== EXERCISE MATERIAL ==
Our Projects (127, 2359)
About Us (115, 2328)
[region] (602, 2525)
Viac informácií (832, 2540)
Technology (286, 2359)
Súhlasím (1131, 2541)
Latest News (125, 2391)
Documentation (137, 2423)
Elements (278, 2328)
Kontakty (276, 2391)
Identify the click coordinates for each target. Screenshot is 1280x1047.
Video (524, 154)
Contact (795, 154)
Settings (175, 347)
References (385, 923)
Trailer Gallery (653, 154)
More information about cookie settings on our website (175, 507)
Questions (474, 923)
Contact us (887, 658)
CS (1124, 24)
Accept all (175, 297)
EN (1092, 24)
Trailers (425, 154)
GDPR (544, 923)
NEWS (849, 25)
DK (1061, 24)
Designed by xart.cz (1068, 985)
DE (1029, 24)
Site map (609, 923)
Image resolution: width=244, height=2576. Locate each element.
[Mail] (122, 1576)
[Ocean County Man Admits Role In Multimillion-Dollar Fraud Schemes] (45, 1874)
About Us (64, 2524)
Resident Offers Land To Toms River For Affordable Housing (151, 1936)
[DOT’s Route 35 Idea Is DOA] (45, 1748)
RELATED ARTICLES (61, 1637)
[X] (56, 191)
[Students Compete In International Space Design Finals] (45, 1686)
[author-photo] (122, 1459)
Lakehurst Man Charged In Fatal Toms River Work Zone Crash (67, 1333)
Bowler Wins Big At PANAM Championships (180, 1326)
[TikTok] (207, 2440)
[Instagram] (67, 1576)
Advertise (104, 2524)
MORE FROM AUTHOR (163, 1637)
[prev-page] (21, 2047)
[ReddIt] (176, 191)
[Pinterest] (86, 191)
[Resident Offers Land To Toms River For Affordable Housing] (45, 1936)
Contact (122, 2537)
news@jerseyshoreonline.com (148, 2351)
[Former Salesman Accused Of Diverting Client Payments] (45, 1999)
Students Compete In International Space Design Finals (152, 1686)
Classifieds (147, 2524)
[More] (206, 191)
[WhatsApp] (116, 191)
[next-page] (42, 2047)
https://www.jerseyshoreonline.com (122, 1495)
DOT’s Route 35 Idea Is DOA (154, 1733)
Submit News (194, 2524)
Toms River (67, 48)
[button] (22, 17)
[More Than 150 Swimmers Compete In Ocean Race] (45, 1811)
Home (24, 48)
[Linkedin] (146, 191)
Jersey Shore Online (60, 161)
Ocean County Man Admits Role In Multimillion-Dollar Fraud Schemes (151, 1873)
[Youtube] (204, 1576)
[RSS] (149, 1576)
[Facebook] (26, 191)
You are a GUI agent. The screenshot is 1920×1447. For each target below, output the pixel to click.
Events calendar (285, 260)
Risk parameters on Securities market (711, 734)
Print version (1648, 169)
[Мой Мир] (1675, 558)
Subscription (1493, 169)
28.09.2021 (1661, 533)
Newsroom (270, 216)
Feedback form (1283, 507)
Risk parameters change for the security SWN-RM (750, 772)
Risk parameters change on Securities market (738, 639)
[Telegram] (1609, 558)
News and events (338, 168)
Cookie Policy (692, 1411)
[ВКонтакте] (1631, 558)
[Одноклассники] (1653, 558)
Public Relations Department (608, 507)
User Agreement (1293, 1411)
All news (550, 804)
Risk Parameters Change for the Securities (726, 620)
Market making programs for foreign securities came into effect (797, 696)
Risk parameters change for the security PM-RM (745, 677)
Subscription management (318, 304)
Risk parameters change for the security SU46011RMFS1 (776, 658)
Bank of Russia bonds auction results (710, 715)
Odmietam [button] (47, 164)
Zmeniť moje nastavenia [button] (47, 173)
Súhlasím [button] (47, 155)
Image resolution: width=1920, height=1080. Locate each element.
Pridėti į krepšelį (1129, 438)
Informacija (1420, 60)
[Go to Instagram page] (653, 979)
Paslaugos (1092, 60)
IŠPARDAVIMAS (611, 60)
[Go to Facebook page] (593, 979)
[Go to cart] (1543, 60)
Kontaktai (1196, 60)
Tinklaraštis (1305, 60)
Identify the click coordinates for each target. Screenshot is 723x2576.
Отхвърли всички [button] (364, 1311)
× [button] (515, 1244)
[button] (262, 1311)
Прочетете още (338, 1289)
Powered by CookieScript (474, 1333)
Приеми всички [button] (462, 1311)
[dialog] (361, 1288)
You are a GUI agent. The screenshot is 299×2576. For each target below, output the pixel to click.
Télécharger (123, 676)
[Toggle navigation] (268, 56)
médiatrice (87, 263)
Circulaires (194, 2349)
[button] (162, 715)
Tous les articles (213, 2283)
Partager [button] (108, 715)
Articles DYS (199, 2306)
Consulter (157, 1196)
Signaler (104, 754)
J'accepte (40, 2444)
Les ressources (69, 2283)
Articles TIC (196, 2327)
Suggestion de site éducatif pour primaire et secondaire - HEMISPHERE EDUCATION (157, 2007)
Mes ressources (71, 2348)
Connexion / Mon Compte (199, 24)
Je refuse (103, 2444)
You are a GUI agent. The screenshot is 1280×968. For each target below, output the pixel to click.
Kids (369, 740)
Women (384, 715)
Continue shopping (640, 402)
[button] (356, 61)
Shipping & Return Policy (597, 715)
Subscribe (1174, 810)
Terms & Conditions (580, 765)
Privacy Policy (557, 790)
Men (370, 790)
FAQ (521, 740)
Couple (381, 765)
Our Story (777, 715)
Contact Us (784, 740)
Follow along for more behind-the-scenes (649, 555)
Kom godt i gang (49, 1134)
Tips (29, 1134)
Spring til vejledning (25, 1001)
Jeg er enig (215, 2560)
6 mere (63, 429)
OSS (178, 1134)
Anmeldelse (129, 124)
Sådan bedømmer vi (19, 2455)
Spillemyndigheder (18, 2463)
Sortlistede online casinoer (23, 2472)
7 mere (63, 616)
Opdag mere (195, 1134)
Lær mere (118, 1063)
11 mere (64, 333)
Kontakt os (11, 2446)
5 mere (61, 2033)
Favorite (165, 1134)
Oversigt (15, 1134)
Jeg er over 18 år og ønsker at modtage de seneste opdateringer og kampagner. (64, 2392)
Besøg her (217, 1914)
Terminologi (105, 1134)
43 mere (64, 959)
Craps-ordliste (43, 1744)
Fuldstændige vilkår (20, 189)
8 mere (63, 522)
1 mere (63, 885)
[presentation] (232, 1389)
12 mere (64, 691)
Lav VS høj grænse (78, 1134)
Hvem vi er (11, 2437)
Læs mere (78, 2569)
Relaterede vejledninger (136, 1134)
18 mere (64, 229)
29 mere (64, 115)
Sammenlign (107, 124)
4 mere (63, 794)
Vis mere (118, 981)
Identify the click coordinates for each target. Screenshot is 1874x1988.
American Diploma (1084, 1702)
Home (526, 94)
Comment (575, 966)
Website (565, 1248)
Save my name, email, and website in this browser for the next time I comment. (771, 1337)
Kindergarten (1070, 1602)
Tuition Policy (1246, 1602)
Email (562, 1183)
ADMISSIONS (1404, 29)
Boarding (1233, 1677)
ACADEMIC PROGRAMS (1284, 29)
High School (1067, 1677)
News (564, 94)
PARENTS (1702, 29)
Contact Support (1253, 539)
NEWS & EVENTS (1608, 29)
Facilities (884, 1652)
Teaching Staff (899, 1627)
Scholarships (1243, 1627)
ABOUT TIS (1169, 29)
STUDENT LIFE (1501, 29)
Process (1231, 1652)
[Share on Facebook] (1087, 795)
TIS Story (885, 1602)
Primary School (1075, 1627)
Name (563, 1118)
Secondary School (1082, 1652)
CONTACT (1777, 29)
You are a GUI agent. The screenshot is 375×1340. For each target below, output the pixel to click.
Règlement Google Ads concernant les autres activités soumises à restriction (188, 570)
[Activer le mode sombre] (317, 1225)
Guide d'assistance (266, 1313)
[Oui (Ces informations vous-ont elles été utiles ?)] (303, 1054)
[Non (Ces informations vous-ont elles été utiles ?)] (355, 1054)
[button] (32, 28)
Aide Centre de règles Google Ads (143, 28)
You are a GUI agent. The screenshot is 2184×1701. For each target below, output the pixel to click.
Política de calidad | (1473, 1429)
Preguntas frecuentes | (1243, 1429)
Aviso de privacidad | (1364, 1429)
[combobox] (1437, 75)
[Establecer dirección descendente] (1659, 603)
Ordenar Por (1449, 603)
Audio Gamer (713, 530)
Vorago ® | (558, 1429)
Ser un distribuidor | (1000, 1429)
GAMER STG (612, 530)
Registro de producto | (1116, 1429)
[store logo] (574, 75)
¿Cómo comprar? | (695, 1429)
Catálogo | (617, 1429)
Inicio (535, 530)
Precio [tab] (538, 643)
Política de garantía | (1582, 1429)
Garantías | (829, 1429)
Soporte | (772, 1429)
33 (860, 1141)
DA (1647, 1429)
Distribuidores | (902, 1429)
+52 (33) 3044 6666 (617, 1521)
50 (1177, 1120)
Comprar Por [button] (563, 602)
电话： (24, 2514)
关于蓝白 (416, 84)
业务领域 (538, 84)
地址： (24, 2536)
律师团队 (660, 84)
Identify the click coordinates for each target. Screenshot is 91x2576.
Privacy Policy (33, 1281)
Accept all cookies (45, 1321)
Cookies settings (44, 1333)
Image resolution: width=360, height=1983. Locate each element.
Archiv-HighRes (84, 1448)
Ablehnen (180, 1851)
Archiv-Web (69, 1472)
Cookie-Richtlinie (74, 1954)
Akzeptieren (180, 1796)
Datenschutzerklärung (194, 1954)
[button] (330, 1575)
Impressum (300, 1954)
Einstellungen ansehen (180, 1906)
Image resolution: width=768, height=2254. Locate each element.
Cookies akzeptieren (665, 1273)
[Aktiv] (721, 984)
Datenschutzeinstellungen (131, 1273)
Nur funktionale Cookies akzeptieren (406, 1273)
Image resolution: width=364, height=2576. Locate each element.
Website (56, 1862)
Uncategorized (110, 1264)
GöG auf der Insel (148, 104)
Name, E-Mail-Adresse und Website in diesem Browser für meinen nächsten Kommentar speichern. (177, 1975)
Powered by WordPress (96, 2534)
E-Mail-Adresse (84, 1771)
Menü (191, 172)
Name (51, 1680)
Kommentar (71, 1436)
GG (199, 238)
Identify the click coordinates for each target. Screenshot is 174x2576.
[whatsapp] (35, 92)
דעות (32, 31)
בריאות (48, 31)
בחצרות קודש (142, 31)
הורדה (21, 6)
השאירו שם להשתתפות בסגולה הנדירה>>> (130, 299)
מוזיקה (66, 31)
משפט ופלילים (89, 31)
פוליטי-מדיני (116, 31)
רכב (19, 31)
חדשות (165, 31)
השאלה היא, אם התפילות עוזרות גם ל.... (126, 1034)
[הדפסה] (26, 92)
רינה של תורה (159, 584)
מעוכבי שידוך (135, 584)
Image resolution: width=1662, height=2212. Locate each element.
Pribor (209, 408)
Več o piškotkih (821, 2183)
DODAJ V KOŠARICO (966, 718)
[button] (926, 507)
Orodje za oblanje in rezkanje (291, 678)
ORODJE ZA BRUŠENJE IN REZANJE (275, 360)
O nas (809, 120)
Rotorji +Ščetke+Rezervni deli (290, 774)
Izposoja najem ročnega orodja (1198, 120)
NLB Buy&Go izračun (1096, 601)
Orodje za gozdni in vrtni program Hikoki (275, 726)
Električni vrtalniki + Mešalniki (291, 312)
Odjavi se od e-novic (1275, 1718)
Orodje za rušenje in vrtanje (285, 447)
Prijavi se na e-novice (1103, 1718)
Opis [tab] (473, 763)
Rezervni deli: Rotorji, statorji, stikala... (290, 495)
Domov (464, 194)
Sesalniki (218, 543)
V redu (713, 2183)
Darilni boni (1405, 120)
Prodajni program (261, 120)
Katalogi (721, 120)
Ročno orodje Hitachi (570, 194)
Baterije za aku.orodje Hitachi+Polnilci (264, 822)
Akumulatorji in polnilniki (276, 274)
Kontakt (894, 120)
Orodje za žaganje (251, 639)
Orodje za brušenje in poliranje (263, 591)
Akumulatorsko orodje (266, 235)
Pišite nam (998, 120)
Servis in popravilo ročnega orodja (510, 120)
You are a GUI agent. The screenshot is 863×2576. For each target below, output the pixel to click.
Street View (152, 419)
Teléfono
===
(TASK TO CARRY OUT): Within the material above, output exactly the lines from the one with "בחצרות קודש (142, 31)" through the one with "מעוכבי שידוך (135, 584)", end lines included, and nothing besides.

(OUTPUT):
בחצרות קודש (142, 31)
הורדה (21, 6)
השאירו שם להשתתפות בסגולה הנדירה>>> (130, 299)
מוזיקה (66, 31)
משפט ופלילים (89, 31)
פוליטי-מדיני (116, 31)
רכב (19, 31)
חדשות (165, 31)
השאלה היא, אם התפילות עוזרות גם ל.... (126, 1034)
[הדפסה] (26, 92)
רינה של תורה (159, 584)
מעוכבי שידוך (135, 584)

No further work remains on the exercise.